* [Exercise brief]
Please return exactly the line that contains "442x440 pixels." and every line after it, through the last line of the records below, with no pictures.

(Dataset entries)
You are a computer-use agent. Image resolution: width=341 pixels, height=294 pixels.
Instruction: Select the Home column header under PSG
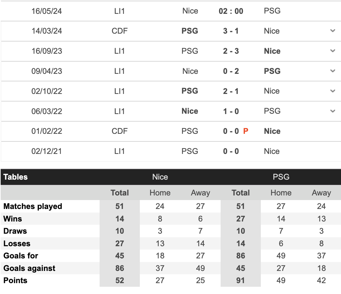click(x=281, y=193)
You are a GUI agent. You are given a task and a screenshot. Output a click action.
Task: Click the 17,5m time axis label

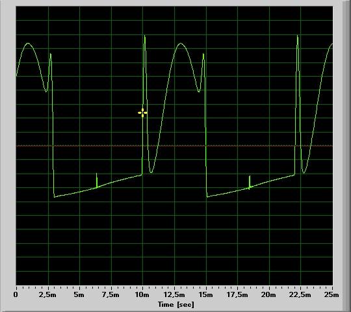click(237, 294)
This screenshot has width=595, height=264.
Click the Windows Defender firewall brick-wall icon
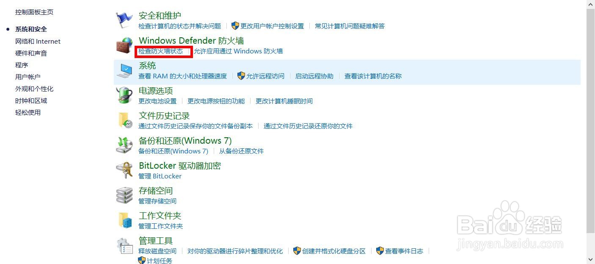coord(124,45)
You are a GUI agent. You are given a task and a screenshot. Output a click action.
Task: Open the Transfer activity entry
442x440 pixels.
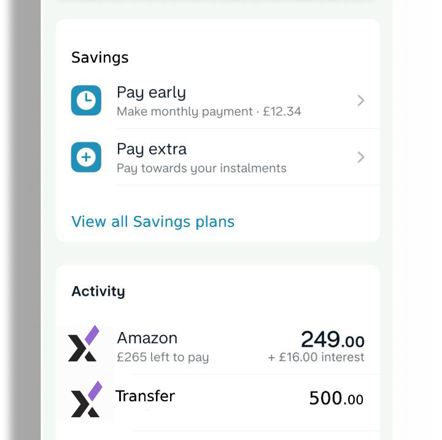click(217, 403)
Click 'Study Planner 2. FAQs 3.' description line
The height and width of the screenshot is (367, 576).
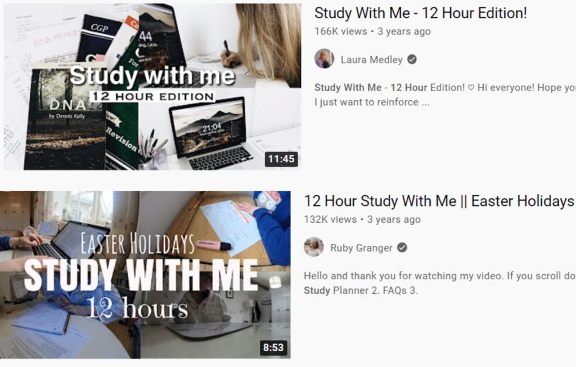[x=361, y=290]
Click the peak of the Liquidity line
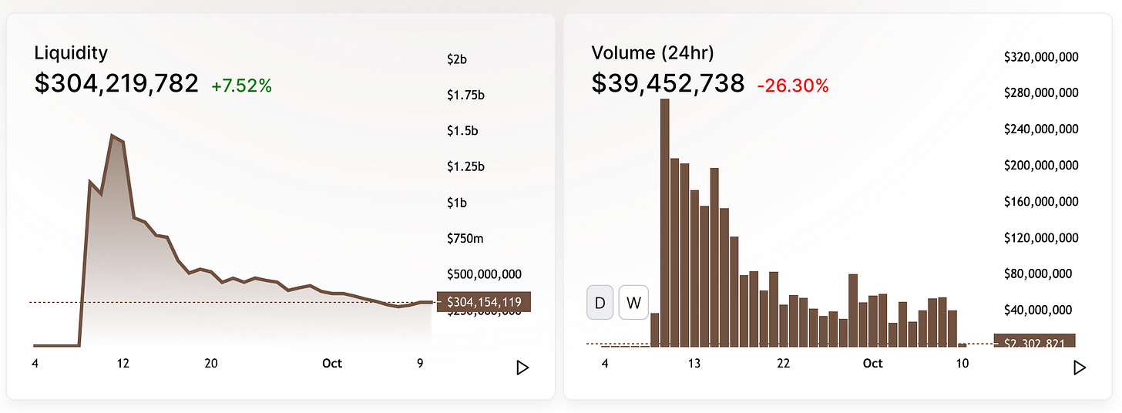 [113, 136]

* [Result]
442x440 pixels.
click(217, 403)
Click 'Study Planner 2. FAQs 3.' description line
The height and width of the screenshot is (367, 576).
[x=361, y=290]
Click the peak of the Liquidity line
 [113, 136]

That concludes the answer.